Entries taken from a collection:
★ ★ ★ ★
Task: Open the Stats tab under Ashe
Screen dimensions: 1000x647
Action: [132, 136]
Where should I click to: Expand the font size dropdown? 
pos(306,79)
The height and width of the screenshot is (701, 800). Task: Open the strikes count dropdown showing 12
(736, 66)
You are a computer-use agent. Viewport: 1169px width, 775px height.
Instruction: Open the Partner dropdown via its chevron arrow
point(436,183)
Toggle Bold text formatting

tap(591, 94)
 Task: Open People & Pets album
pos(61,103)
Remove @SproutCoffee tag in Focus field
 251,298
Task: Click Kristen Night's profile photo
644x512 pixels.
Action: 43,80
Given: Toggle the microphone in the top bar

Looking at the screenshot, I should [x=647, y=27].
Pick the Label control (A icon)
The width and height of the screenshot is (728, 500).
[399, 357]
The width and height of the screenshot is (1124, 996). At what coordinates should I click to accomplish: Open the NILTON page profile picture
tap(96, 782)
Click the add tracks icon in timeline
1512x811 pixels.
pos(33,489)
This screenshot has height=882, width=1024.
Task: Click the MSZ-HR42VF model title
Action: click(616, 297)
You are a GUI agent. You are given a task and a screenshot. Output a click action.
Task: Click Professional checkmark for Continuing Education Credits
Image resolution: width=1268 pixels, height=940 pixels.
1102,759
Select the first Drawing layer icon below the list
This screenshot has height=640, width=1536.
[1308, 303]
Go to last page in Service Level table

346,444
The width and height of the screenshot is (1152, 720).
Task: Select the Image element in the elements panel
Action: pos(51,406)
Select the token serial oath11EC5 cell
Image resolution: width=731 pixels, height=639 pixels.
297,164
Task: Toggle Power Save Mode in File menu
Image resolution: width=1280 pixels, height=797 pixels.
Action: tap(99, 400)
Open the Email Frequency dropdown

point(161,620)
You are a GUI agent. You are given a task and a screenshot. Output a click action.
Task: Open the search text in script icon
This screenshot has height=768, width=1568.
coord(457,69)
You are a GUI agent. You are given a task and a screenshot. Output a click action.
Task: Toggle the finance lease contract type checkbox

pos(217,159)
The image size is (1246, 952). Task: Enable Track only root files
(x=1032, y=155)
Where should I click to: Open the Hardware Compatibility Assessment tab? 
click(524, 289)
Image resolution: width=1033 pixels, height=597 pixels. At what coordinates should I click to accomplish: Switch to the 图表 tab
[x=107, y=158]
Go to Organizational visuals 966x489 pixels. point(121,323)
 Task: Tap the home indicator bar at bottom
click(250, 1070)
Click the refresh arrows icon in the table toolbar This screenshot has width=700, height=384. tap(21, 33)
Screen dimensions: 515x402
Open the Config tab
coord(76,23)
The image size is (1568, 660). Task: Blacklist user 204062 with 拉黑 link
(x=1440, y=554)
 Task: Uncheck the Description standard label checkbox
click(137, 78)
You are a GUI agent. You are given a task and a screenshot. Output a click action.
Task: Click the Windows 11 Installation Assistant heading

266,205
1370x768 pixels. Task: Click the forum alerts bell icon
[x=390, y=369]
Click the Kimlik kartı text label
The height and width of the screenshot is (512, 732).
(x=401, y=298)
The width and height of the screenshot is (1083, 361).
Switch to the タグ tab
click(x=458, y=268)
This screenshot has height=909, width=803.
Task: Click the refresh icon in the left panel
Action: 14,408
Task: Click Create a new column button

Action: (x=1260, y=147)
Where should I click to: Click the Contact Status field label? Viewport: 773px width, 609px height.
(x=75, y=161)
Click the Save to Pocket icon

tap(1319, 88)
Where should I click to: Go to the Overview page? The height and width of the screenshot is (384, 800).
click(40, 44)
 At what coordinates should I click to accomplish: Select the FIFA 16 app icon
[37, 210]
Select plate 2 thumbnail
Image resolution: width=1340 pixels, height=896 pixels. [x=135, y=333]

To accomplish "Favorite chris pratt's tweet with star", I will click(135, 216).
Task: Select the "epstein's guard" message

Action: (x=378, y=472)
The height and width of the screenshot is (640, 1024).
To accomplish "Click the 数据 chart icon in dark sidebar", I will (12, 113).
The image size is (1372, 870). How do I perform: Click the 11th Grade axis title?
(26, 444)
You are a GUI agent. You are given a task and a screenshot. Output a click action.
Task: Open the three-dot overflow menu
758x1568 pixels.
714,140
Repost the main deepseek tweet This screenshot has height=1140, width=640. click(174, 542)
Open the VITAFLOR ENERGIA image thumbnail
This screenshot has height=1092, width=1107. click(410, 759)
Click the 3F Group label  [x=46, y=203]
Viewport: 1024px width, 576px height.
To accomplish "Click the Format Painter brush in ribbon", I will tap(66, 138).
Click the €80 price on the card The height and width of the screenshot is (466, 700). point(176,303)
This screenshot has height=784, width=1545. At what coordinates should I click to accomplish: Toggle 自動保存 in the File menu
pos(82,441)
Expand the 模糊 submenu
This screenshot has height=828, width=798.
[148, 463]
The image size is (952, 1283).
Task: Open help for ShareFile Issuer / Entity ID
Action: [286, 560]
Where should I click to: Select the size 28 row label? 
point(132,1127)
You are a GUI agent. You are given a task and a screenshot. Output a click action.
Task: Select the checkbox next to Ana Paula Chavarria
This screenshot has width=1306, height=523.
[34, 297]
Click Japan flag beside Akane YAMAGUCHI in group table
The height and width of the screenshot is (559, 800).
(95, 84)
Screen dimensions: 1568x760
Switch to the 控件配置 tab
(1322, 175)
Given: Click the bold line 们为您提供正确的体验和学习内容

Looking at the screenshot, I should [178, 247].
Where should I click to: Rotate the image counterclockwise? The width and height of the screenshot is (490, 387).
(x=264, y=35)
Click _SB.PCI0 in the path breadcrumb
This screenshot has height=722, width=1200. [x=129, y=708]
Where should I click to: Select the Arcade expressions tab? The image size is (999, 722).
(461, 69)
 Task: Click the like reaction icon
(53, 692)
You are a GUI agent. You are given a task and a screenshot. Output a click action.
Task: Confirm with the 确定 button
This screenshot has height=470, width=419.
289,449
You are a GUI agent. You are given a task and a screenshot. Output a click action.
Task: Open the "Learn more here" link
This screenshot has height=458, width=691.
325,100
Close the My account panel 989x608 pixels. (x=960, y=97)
★ ★ ★ ★
TASK:
Given the records above, reproduce precisely and only the lines between the line holding "Click the 3F" and the line holding "Click the €80", inclusive.

EXPECTED ANSWER:
Click the 3F Group label  [x=46, y=203]
Viewport: 1024px width, 576px height.
To accomplish "Click the Format Painter brush in ribbon", I will tap(66, 138).
Click the €80 price on the card The height and width of the screenshot is (466, 700). point(176,303)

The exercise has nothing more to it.